Take for instance Herman Cain. On Saturday, Oct. 15, Cain had made a comment curbing illegal immigration with a giant man-killing electric fence in Tennessee. The next day he apologized for his statements saying that his proposal for zapping Mexican immigrants crossing the border was all a very terrible joke on NBC's "Meet the Press,” but by Monday, Oct. 17, Cain took back his apology and changed his mind again in Arizona, home of Sheriff Joe Arpaio who is well known to put securing the border at the top of his list, and said that the fence joke wasn’t actually a joke.

Not only is Cain’s man-slaughtering fence idea making every sane person worry about the expenses coming out of their own pockets, but the majority of the population isn’t too keen of electrocuting people, or the fact that Cain can’t make up his mind on the issue.

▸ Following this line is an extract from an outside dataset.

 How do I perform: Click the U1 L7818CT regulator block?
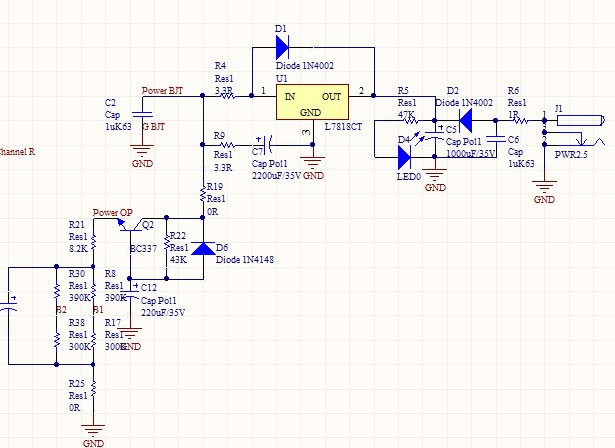pos(313,109)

With constantly flip-flopping views like that, how is it that anyone can trust his opinions on anything else? It’s as if he’s just trying to give the people what they want to hear and then secretly do what he wants if he gets elected to office.

"Words have consequences, both in shaping ideas and inspiring actions,” said the Congressional Hispanic Caucus in a statement made in ‘The Hill.’ “Whether or not he made his comments in jest, Mr. Cain's words show a lack of understanding of the immigration issues our country is facing and a staggering lack of sensitivity. Surely, Mr. Cain understands the duty that candidates have to offer responsible policy proposals."

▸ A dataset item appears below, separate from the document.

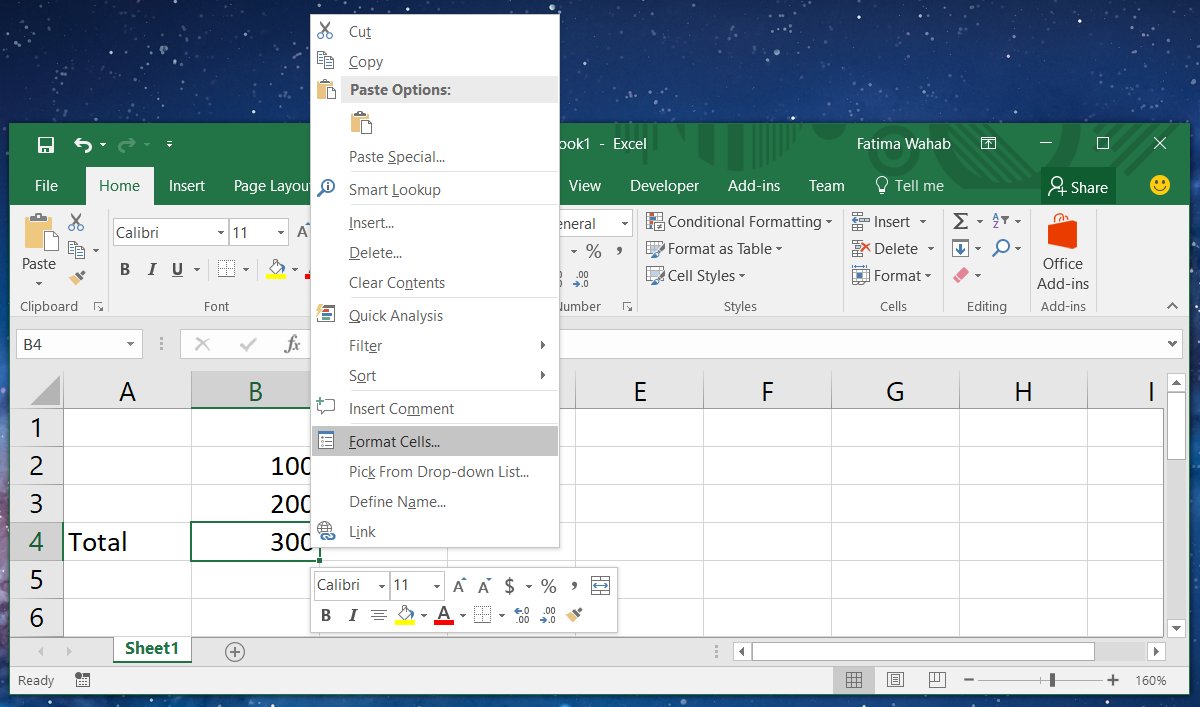Switch to the Developer ribbon tab

[x=664, y=185]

If Cain does finally get to push his own secret agenda, the 2,000 mile long stretch of land would be covered with a fence that can cost anywhere from $2 million to $70 million per mile depending on the terrain and the style, according to an article by Mother Jones. This is of course not piecing in the finances of maintaining the fence running enough electricity in it to kill someone.

"When I'm in charge of the fence, we going to have a fence.” Cain said during his speech in Tennessee. “It's going to be 20 feet high. It's going to have barbed wire on the top. It's going to be electrocuted, electrified. And there's going to be a sign on the other side that says it will kill you."

Perhaps flip-flopping Cain is just confused about the issue in the first place. It seems fairly common place to do so with Republican presidential candidates such as Mitt Romney’s views on abortion.

During his 2002 campaign for governor, Romney supported abortion rights saying “I will preserve and protect a women’s right to choose,” during a debate against his Democratic opponent Shannon O’Brien. Then during his term as governor, Romney vetoed a bill in 2005 that would expand access to emergency contraception. In an op-ed explaining his veto he wrote that he was "pro-life" and also wrote that while he didn’t favor abortion, that he would not change the state's abortion laws. Then six years later, Romney made clear is current anti-abortion stance, writing in a National Journal op-ed, that he supports overturning Roe v. Wade and defunding Planned Parenthood, "If I have the opportunity to serve as our nation's next president, I commit to doing everything in my power to cultivate, promote, and support a culture of life in America."

Romney recently flip-flopped on an amendment that would define life as beginning at conception which would outlaw most forms of birth control and throw women back into the dark ages.

At a campaign stop in Iowa last week, Romney said "life beings at conception, birth control prevents conception," but said he was "not campaigning for an amendment of some kind."
Even though, naturally, two weeks earlier Romney told Fox News host Mike Huckabee that he would "absolutely" support such an amendment. Certainly a statement, like Cain’s border control proposal, which leaves everyone standing on the fence about these presidential hopefuls and voters confused on what promises and opinions coming out of the mouths of the GOP candidates that they can believe in.